| What to work on |
From the line that contains "Task: Click the сквозные столбцы input field" to the end of the entries, copy each line exactly, though the pictures stay out.

▽

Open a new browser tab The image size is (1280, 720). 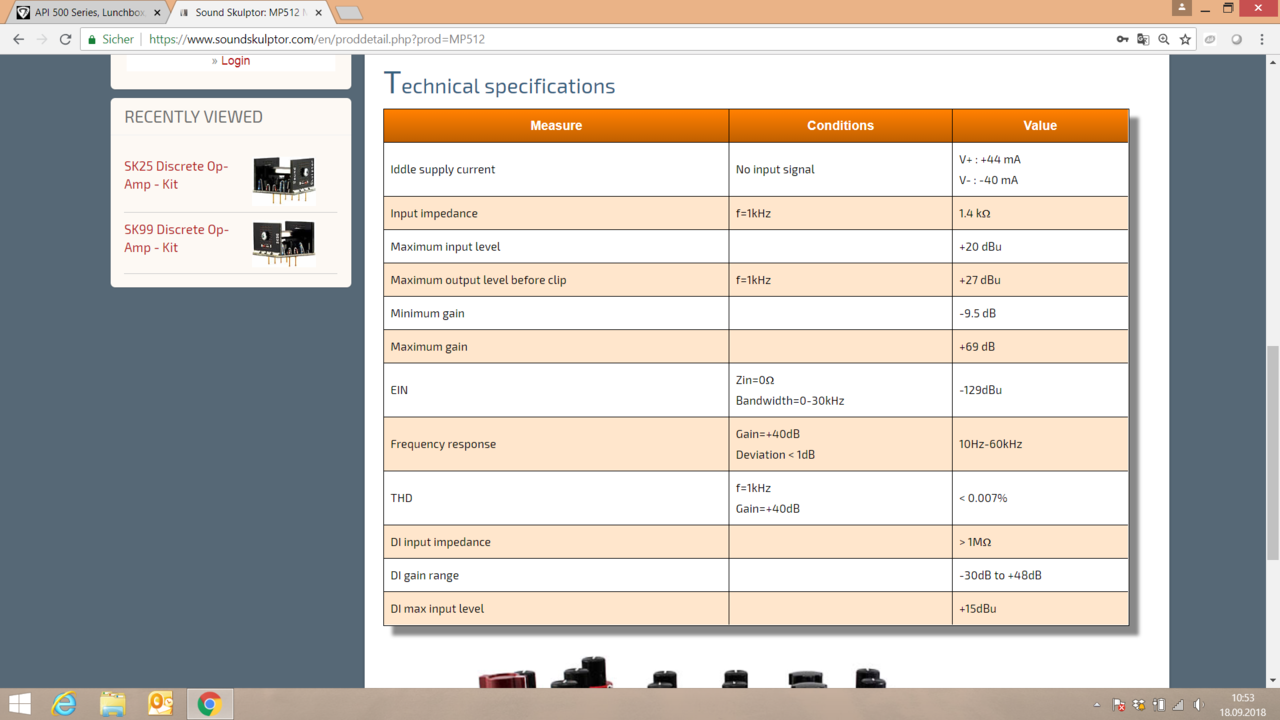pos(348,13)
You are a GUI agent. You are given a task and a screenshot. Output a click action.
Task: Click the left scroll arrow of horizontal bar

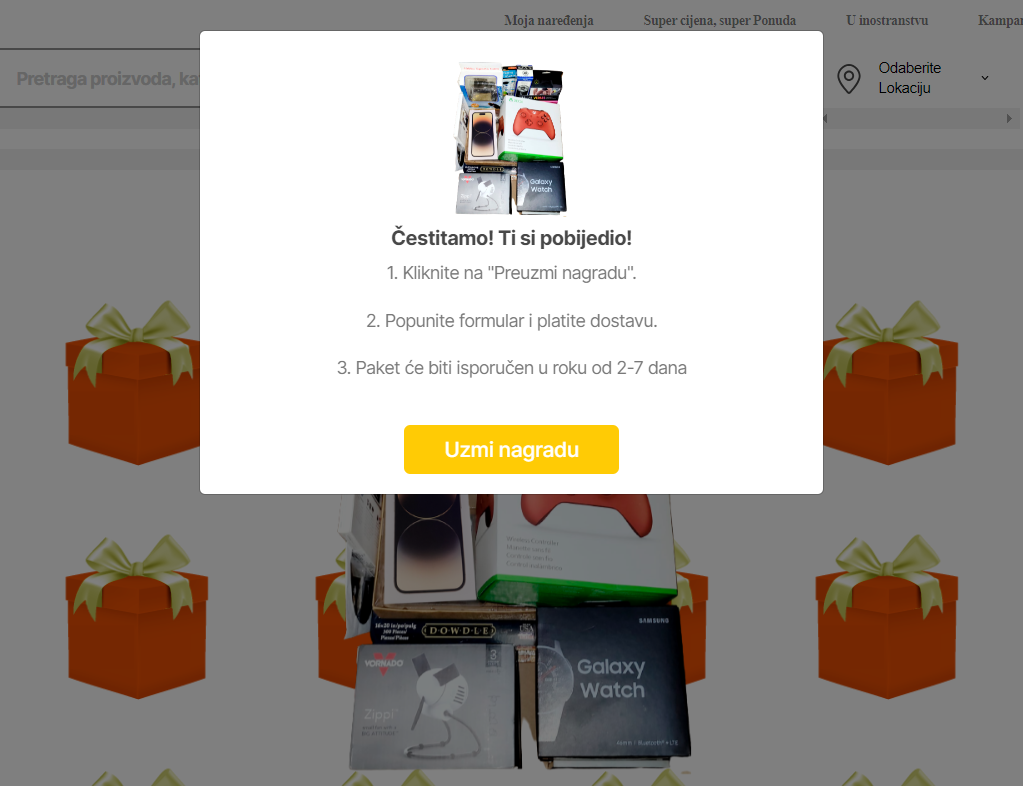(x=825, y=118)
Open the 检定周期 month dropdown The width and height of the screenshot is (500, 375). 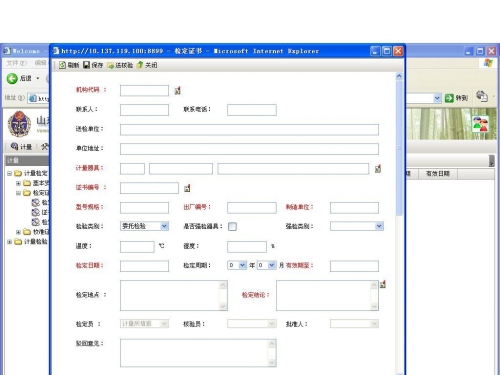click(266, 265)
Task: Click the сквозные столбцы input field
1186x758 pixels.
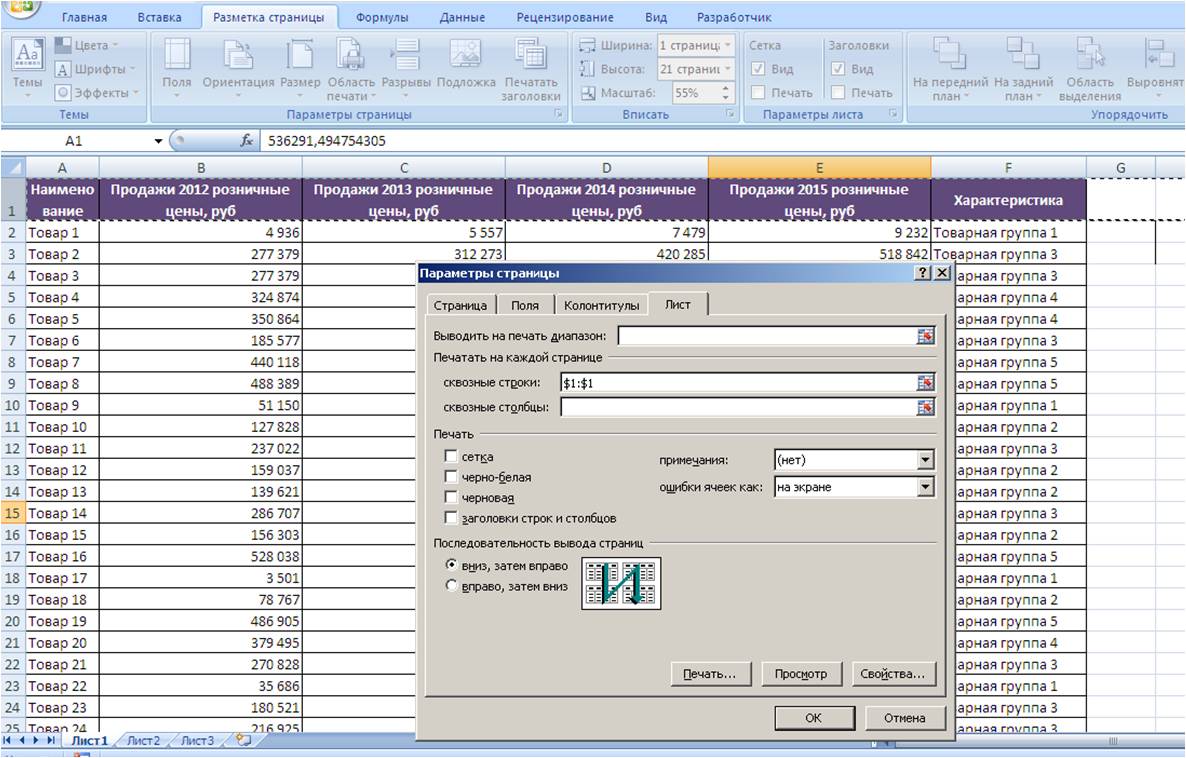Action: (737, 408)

△

| Solution to the exercise |
Task: Click the сквозные столбцы input field
1186x758 pixels.
Action: (737, 408)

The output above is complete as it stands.